Follow the Right Procedure
A health insurance applicant can avail the benefit of the free medical checkup which is offered by the insurer. They can call up the insurance company or write to them to schedule a health checkup. The insurance company will revert back to the applicant with the confirmed date, time and location as per their preference. Then they will send them an authorization letter which they need to carry to the diagnostic center.
It is advisable that the tests are conducted at an empaneled diagnostic center. The applicant will not have to pay for the tests if they are done at an empaneled center. Additionally, it is important to check the amount which will be reimbursed under the policy as different diagnostic centers will have different charges. At times insurers may specify the tests you need to opt for.
If an Ailment is Detected
Once the test is completed, the reports are sent to the insurance company where the reports are reviewed by the underwriting department. Whether the proposal will be accepted depends to a large extent on the test results. If the results indicate an ailment, three scenarios may crop up:
Resulting in Higher Premium: If it is a common ailment and it is not severe, the company can raise the premium and include the ailment within the coverage.
Exclusions: If the insurer considers the ailment to be risky it will accept the proposal after excluding the disease permanently from the scope of coverage.
Rejection of the Proposal: If it is a very high risk case where medical contingencies may occur at frequent intervals, the insurance company may reject the proposal.
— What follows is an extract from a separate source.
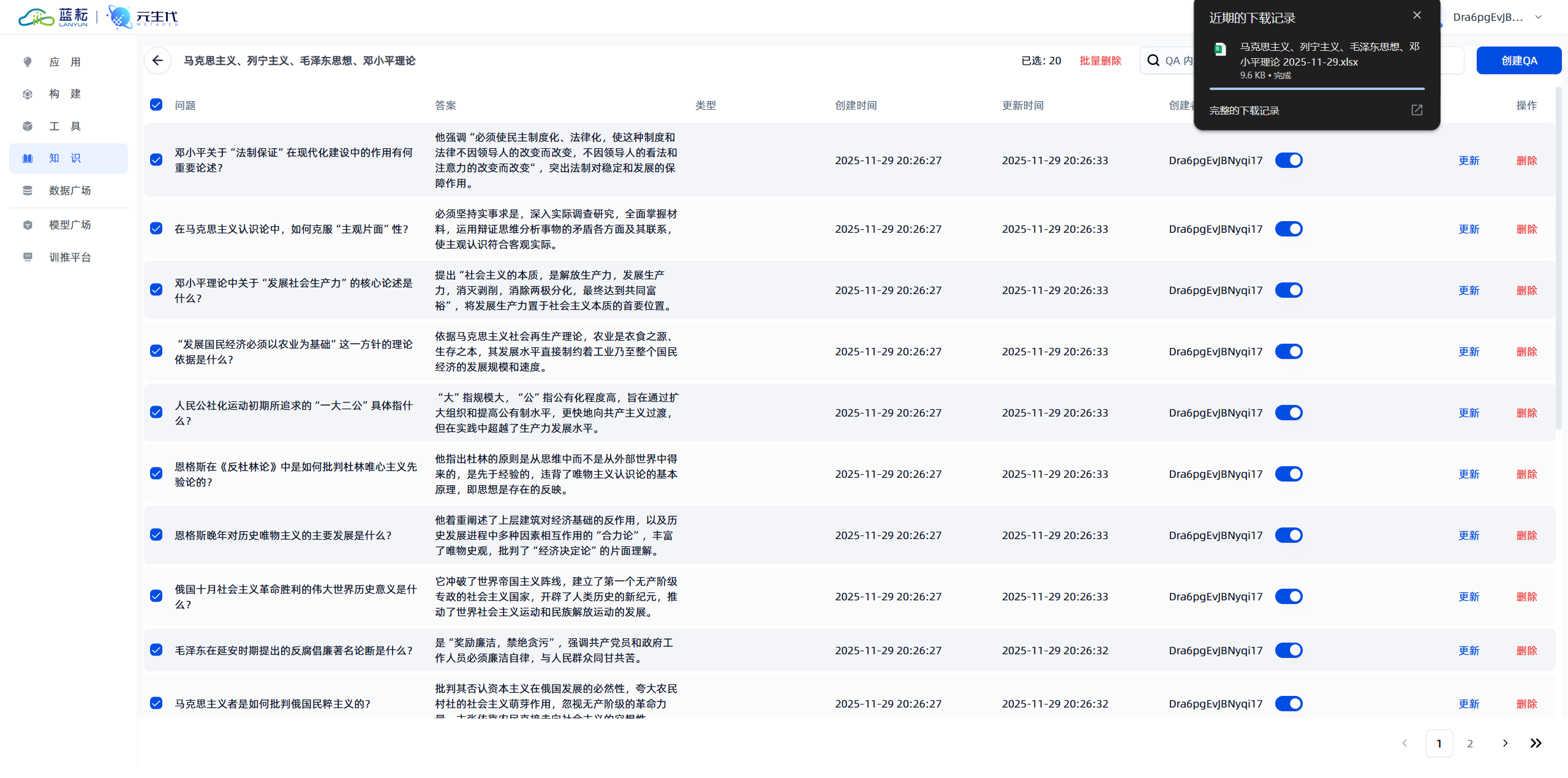The image size is (1568, 778).
Task: Jump to last page double-arrow icon
Action: point(1536,744)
If a proposal is accepted the insurer will inform the prospective customer. If the policy seeker agrees to the conditions which are laid down by the insurer, he can sign the acknowledgement letter and send it back to the insurer. If a proposal is rejected, the insurer will inform the applicant and state the reason for rejection.
If you opt for a health insurance policy which does not require a medical checkup, the insurance company will seek a declaration from you about the pre-existing diseases. If you are suffering from a pre-existing disease you are expected to disclose it in the declaration and the premium will be fixed accordingly. By hiding preexisting diseases you would be giving a false declaration which is an unlawful act.